Why the jobs situation is even worse that it looks
The Great Recession has now earned the dubious right of being compared to the Great Depression. In the face of the most stimulative fiscal and monetary policies in our history, we have experienced the loss of over 7 million jobs, wiping out every job gained since the year 2000. From the moment the Obama administration came into office, there have been no net increases in full-time jobs, only in part-time jobs. This is contrary to all previous recessions. Employers are not recalling the workers they laid off from full-time employment.

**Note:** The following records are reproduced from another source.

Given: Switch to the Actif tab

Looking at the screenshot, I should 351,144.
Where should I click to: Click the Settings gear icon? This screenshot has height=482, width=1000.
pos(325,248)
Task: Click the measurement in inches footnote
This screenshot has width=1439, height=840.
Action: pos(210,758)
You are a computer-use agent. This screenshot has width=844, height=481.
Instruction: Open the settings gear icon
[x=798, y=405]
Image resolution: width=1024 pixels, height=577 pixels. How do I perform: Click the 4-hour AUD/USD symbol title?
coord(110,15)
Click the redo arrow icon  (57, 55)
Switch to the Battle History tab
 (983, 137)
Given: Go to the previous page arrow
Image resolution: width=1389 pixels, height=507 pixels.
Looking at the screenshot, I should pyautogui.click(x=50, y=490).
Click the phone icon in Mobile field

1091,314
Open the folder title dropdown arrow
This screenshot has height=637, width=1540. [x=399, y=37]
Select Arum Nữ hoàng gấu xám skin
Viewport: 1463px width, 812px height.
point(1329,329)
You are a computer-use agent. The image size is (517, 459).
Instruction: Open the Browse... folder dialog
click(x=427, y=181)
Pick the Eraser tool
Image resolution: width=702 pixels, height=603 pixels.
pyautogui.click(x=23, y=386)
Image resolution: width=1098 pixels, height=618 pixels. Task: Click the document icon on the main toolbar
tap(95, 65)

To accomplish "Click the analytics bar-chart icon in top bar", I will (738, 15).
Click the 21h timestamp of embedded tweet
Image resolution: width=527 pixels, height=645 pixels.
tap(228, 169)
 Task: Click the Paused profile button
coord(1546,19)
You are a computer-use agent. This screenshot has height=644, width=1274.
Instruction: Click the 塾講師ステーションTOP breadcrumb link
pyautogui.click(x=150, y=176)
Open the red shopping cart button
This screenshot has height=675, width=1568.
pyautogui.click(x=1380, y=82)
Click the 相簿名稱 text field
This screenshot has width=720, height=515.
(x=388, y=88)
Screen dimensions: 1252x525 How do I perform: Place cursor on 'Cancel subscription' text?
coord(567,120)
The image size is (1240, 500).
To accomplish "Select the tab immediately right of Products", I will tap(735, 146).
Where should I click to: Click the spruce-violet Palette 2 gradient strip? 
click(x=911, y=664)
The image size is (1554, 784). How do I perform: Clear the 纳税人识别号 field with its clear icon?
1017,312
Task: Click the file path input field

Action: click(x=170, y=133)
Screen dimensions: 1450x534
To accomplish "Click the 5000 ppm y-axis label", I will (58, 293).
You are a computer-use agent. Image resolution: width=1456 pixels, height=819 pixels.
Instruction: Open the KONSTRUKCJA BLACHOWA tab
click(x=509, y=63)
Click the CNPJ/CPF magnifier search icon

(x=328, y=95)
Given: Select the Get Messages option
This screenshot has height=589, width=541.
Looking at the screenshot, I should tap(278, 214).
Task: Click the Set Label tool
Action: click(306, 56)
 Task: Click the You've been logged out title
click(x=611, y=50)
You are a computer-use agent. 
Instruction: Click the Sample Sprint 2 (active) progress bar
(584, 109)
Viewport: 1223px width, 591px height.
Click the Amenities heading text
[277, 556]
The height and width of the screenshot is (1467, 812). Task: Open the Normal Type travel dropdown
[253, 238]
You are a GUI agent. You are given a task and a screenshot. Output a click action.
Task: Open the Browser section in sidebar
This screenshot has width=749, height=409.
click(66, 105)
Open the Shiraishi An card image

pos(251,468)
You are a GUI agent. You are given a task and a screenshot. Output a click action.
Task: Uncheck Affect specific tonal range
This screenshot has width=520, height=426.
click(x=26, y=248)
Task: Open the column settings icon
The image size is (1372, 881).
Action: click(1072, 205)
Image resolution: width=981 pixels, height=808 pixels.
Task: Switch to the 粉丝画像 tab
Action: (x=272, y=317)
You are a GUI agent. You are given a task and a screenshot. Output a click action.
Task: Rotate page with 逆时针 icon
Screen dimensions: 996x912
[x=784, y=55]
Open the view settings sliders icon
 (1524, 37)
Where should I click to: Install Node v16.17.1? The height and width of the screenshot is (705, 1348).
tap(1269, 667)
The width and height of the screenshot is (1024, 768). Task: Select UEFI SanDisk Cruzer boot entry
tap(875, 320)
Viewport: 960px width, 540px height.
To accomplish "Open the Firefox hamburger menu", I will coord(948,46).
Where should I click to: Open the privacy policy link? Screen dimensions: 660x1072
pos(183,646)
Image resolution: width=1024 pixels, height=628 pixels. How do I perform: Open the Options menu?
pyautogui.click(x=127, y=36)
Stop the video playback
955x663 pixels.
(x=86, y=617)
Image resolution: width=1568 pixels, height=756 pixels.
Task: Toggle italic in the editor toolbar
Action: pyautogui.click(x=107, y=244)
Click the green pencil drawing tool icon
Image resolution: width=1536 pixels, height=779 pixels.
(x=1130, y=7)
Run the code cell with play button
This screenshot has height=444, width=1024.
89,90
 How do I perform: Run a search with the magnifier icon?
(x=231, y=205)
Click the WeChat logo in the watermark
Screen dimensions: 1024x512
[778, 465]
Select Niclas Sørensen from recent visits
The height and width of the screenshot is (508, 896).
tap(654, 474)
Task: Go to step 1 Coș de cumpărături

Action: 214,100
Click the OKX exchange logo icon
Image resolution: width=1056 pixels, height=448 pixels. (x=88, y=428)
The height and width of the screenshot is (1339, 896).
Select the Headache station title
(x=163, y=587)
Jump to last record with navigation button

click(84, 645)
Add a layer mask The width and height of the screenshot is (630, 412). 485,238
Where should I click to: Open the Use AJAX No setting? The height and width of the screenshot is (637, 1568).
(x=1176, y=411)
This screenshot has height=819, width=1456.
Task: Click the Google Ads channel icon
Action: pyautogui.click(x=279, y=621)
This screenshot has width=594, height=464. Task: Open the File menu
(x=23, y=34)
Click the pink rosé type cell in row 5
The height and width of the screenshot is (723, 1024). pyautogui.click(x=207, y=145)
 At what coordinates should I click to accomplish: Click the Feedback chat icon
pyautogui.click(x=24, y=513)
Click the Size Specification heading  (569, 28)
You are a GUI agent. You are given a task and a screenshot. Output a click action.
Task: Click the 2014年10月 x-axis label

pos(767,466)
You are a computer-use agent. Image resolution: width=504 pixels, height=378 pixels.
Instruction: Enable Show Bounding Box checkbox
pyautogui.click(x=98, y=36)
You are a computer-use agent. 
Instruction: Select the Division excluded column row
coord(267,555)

The real job losses are greater than the estimate of 7.5 million. They are closer to 10.5 million, as 3 million people have stopped looking for work. Equally troublesome is the lower labor participation rate; some 5 million jobs have vanished from manufacturing, long America's greatest strength. Just think: Total payrolls today amount to 131 million, but this figure is lower than it was at the beginning of the year 2000, even though our population has grown by nearly 30 million.
The most recent statistics are unsettling and dismaying, despite the increase of 54,000 jobs in the May numbers. Nonagricultural full-time employment actually fell by 142,000, on top of the 291,000 decline the preceding month. Half of the new jobs created are in temporary help agencies, as firms resist hiring full-time workers. [Check out a roundup of political cartoons on the economy.]
Today, over 14 million people are unemployed. We now have more idle men and women than at any time since the Great Depression....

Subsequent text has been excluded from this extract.